*STORED ROWS:*
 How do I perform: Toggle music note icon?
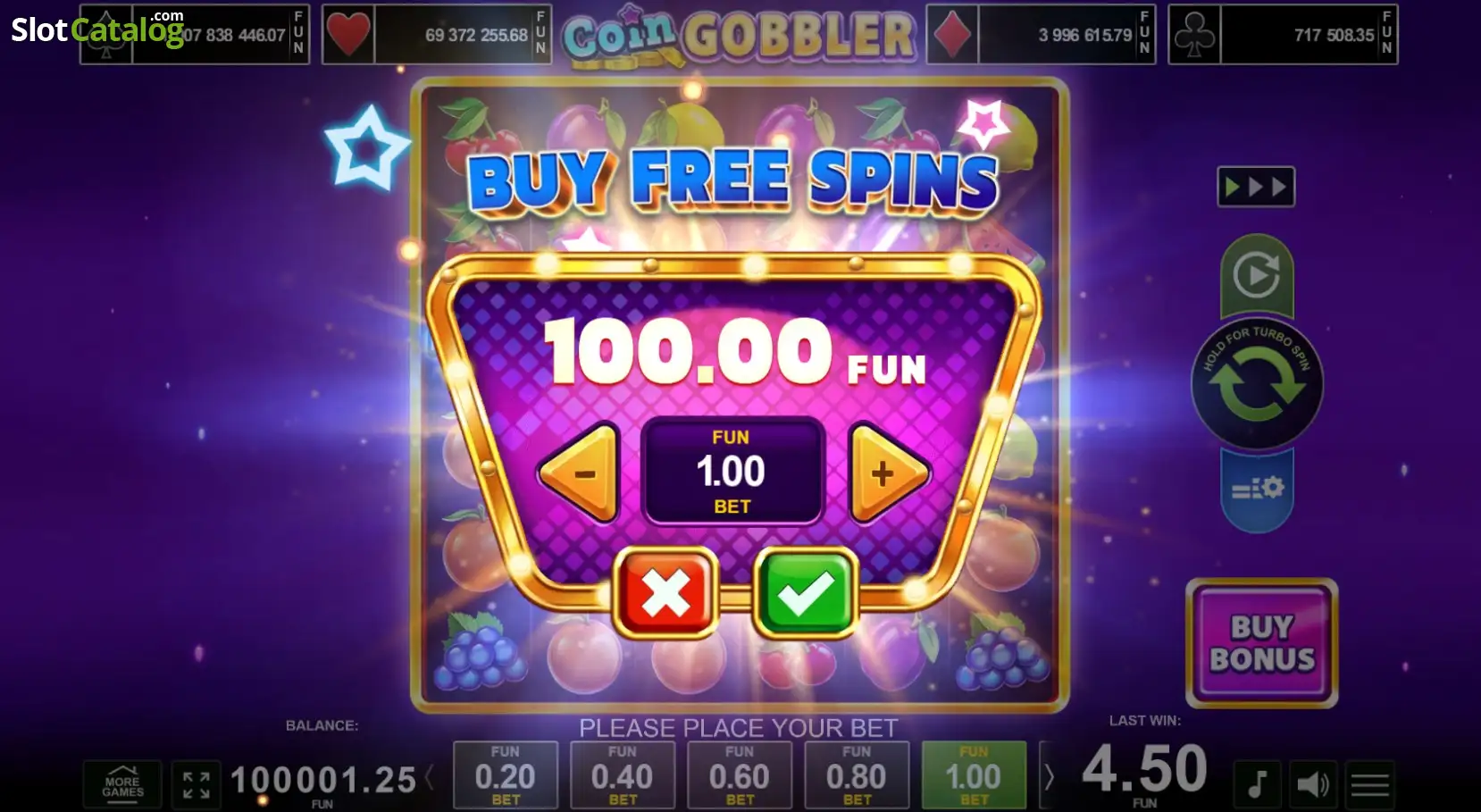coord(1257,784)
==
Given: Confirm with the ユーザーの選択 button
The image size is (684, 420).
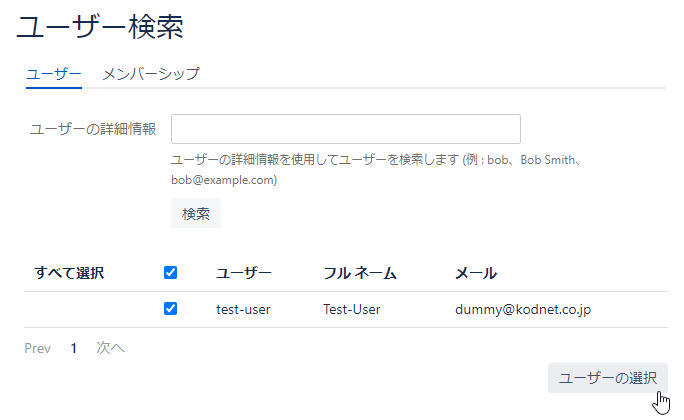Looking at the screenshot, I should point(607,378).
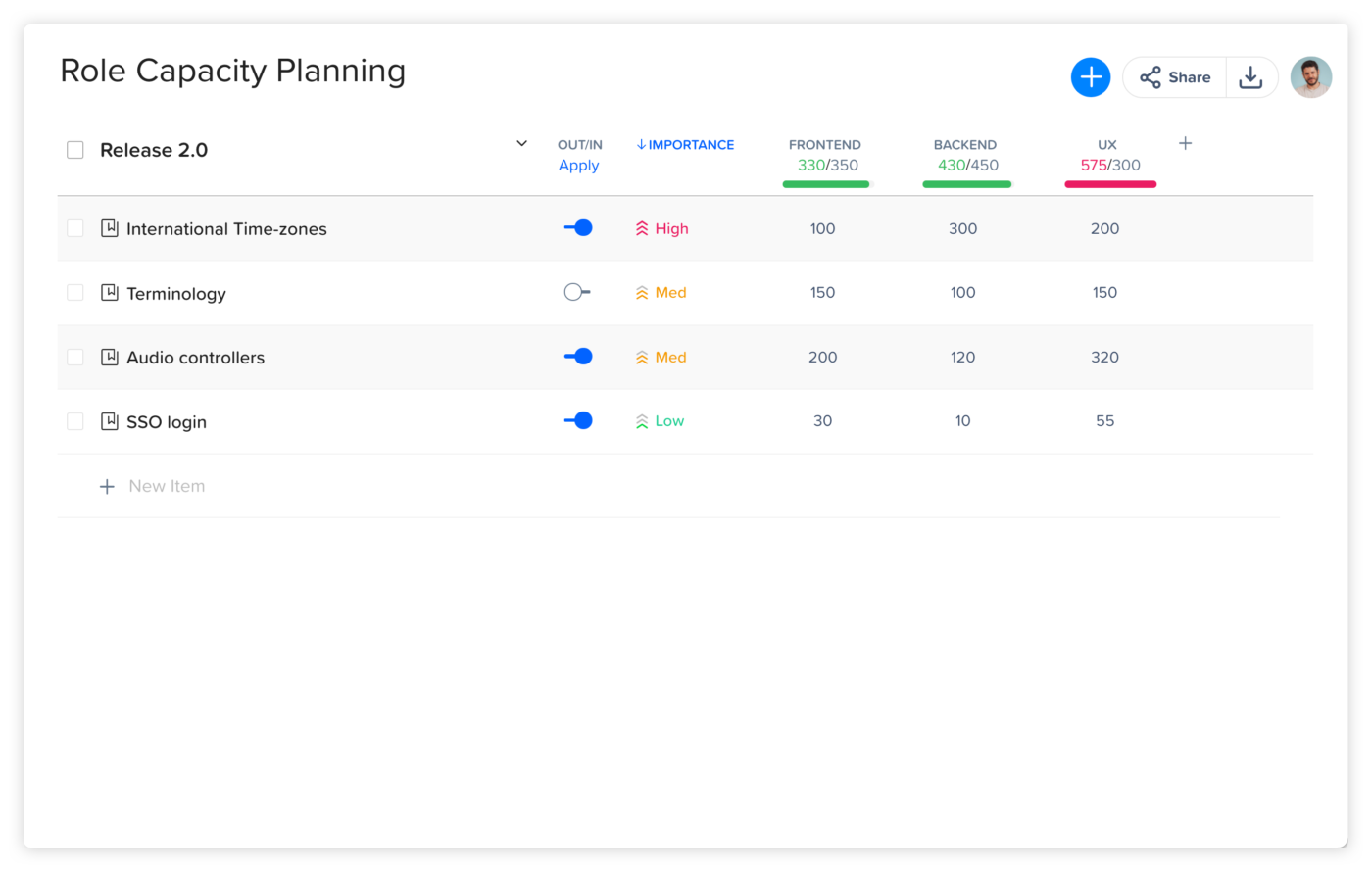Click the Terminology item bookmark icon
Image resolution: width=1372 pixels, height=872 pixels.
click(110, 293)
--
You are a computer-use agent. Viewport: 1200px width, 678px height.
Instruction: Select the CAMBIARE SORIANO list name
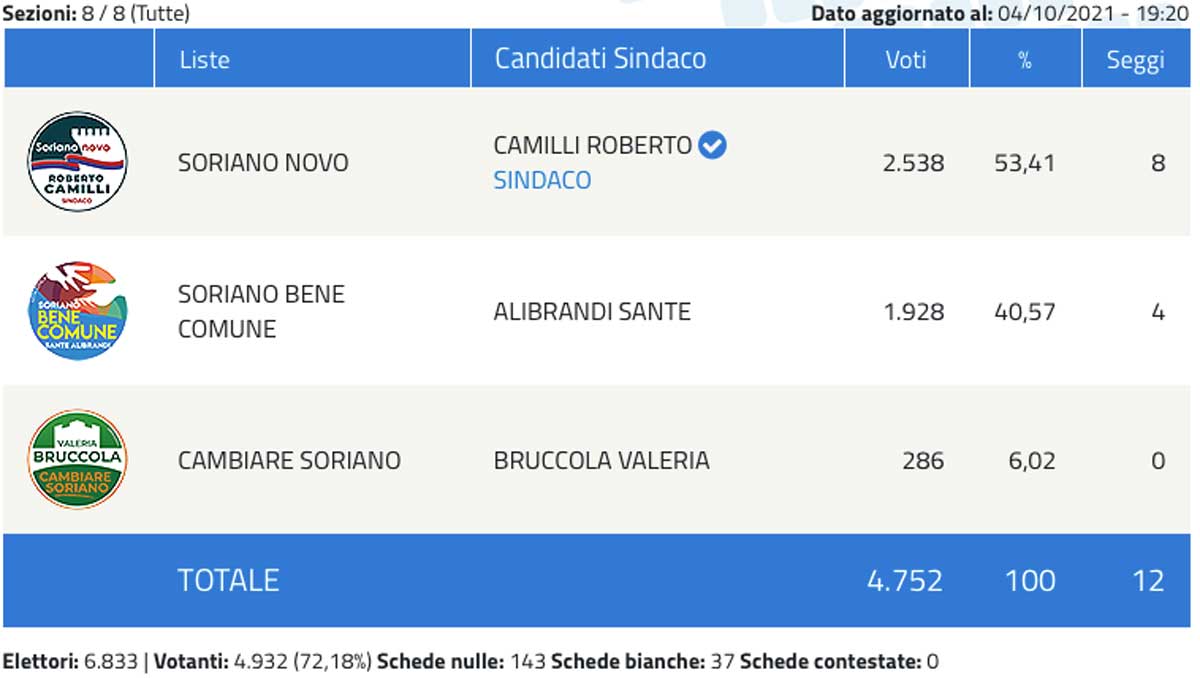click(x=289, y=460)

*TASK REQUIREMENTS:*
Print the material verbatim, starting at the line containing "You are a computer-use" and ending at the line containing "click(x=289, y=460)", with both of those lines included. Leave the pictures out of your answer.

*RESULT OF THIS EXERCISE:*
You are a computer-use agent. Viewport: 1200px width, 678px height.
Instruction: Select the CAMBIARE SORIANO list name
click(x=289, y=460)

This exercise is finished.